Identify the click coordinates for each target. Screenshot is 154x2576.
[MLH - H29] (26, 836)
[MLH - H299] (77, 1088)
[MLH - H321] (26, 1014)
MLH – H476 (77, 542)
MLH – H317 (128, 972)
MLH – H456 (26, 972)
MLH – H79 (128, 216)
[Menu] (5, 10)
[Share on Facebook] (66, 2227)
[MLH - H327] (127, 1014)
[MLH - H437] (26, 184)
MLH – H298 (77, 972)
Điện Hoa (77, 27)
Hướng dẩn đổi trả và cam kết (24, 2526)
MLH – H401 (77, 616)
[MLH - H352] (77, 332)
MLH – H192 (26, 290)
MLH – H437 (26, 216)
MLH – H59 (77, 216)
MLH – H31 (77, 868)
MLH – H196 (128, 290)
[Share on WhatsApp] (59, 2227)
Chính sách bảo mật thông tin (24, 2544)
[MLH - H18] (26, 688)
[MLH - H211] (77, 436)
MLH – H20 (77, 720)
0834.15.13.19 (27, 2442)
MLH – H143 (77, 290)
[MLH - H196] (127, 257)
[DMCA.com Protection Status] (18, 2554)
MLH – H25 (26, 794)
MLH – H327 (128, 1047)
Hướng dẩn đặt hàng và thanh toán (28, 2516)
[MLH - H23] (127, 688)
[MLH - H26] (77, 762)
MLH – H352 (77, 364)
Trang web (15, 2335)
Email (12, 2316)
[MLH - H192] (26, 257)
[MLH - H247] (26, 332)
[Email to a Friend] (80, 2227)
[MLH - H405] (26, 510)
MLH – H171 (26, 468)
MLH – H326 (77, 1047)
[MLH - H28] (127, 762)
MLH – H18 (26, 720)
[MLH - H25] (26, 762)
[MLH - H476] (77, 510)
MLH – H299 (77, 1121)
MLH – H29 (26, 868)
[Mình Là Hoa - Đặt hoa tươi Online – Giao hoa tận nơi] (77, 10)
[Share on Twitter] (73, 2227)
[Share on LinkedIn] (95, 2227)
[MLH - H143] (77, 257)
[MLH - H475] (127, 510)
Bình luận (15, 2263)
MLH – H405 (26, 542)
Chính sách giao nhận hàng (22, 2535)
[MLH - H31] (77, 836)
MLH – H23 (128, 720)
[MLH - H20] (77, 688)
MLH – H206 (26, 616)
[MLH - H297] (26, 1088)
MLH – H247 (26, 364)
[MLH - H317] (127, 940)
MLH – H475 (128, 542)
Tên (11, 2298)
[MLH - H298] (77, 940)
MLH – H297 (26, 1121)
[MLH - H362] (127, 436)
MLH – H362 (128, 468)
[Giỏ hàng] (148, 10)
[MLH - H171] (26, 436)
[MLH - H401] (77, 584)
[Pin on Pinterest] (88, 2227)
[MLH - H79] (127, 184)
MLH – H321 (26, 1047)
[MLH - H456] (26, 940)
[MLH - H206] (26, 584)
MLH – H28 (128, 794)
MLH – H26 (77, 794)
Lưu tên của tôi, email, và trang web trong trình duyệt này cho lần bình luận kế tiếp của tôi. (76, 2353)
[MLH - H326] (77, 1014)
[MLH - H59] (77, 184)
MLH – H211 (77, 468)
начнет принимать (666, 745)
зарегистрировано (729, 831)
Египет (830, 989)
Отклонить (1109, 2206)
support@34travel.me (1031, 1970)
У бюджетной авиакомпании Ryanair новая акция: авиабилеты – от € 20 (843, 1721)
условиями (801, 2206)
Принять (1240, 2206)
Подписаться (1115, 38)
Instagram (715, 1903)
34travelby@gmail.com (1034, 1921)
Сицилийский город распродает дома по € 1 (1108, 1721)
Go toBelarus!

## TASK TO CARRY OUT
Print the listing above from its first line through the line with "[Share on LinkedIn] (95, 2227)", and stop there.

## SOLUTION TO THIS PROBLEM
Identify the click coordinates for each target. Screenshot is 154x2576.
[MLH - H29] (26, 836)
[MLH - H299] (77, 1088)
[MLH - H321] (26, 1014)
MLH – H476 (77, 542)
MLH – H317 (128, 972)
MLH – H456 (26, 972)
MLH – H79 (128, 216)
[Menu] (5, 10)
[Share on Facebook] (66, 2227)
[MLH - H327] (127, 1014)
[MLH - H437] (26, 184)
MLH – H298 (77, 972)
Điện Hoa (77, 27)
Hướng dẩn đổi trả và cam kết (24, 2526)
MLH – H401 (77, 616)
[MLH - H352] (77, 332)
MLH – H192 (26, 290)
MLH – H437 (26, 216)
MLH – H59 (77, 216)
MLH – H31 (77, 868)
MLH – H196 (128, 290)
[Share on WhatsApp] (59, 2227)
Chính sách bảo mật thông tin (24, 2544)
[MLH - H18] (26, 688)
[MLH - H211] (77, 436)
MLH – H20 (77, 720)
0834.15.13.19 (27, 2442)
MLH – H143 (77, 290)
[MLH - H196] (127, 257)
[DMCA.com Protection Status] (18, 2554)
MLH – H25 (26, 794)
MLH – H327 (128, 1047)
Hướng dẩn đặt hàng và thanh toán (28, 2516)
[MLH - H23] (127, 688)
[MLH - H26] (77, 762)
MLH – H352 (77, 364)
Trang web (15, 2335)
Email (12, 2316)
[MLH - H192] (26, 257)
[MLH - H247] (26, 332)
[Email to a Friend] (80, 2227)
[MLH - H405] (26, 510)
MLH – H171 (26, 468)
MLH – H326 (77, 1047)
[MLH - H28] (127, 762)
MLH – H18 (26, 720)
[MLH - H25] (26, 762)
[MLH - H476] (77, 510)
MLH – H299 (77, 1121)
MLH – H29 (26, 868)
[Mình Là Hoa - Đặt hoa tươi Online – Giao hoa tận nơi] (77, 10)
[Share on Twitter] (73, 2227)
[Share on LinkedIn] (95, 2227)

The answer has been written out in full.